Jon Foreman performs with Switchfoot at the 2007 Ichthus Festival in Wilmore, Ky. LexGo photo by Rich Copley.
Switchfoot's songs have long addressed issues about faith in this modern world, usually dressed up in rockin' grooves that touch on pop, punk and funk. Oh! Gravity, the band's last disc, even found the group, and specifically frontman Jon Foreman, going more and more behind closed doors for songs that sounded like they came from deeply personal places -- see Faust, Midas and Myself or Let Your Love be Strong.
Solo, Foreman's voice is at once familiar and brand new. Unlike many bandleader-gone-solo efforts, where it's hard to discern a difference, Fall and Winter are unmistakably singular efforts in the soundscapes and songwriting. These are albums Switchfoot probably wouldn't have made. The sound is mostly acoustic and spare, with a single guitar or piano often augmented by by strings or winds, probably to best effect on The Moon is a Magnet. Foreman likes echo, his instruments often seeming to bounce among quiet hillsides.

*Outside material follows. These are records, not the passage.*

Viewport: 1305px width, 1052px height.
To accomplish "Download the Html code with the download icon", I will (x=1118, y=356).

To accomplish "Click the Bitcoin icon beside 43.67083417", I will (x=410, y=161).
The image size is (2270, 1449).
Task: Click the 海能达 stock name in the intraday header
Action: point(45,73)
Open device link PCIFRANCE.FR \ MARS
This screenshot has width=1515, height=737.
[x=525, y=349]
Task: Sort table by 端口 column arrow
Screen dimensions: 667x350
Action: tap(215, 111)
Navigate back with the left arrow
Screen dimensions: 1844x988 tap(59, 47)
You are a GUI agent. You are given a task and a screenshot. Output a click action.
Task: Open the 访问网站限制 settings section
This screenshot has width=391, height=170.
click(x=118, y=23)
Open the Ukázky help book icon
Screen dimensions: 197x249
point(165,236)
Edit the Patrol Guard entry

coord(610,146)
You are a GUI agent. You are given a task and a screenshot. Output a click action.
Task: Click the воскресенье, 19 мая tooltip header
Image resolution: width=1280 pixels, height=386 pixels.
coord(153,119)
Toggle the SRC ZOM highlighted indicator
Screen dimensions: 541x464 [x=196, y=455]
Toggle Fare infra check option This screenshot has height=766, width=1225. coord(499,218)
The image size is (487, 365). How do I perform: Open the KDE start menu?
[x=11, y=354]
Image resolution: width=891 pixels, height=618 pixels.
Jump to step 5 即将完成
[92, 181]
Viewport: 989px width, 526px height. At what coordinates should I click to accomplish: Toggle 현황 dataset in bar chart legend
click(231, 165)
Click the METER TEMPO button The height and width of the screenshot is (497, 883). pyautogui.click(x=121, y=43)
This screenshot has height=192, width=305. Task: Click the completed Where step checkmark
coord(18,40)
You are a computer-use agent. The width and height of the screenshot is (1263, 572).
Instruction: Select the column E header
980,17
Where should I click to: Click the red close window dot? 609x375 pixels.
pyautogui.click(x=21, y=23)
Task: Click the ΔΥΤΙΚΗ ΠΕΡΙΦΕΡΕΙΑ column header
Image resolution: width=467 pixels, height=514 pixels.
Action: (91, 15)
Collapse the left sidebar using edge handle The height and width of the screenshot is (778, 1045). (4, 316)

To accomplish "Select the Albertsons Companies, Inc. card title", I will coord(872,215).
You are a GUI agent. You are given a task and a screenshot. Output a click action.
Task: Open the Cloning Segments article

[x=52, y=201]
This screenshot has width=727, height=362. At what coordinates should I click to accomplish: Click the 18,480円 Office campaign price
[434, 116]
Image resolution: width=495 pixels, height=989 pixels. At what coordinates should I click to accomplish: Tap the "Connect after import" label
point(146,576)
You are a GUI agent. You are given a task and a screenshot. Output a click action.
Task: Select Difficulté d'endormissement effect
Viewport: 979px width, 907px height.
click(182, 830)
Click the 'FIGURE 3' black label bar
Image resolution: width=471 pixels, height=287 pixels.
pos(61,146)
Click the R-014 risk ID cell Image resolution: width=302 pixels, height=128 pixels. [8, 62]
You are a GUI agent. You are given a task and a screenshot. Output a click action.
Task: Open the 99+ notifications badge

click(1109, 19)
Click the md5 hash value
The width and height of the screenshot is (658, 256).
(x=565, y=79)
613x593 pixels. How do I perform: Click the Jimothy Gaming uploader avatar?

Lyrically, he's much more first person than in Switchfoot, and touches on subjects such as sex, addiction and death that have never been favorites in the Christian pop market. There is the Switchfoot social justice voice, particularly Equally Skilled from Fall -- "both of our hands are equally skilled, at doing evil; equally skilled, at bribing the judges; equally skilled, at perverting justice." But there's also My Love Goes Free, with its phone calls from the West Coast to Nashville and story of a tortured relationship.
They're songs that, here in Central Kentucky, would probably sound more at home on adult rock WUKY that on Air1, and Foreman has been playing some very mainstream venues to support this project. That said, the discs also contain some of his most explicitly Christian lyrics in years, from Fall's opening statement of faith, The Cure for Pain, to the communion song, In Love, that closes Winter.
And, like at the end of most any winter, when Foreman's latest EP ends, you think, "I can't wait for Spring."
"Oh, I guess they'll say I've grown," Foreman sings on Fall's Southbound Train. Yes we will, and may you grow much more, and continue to share your soul.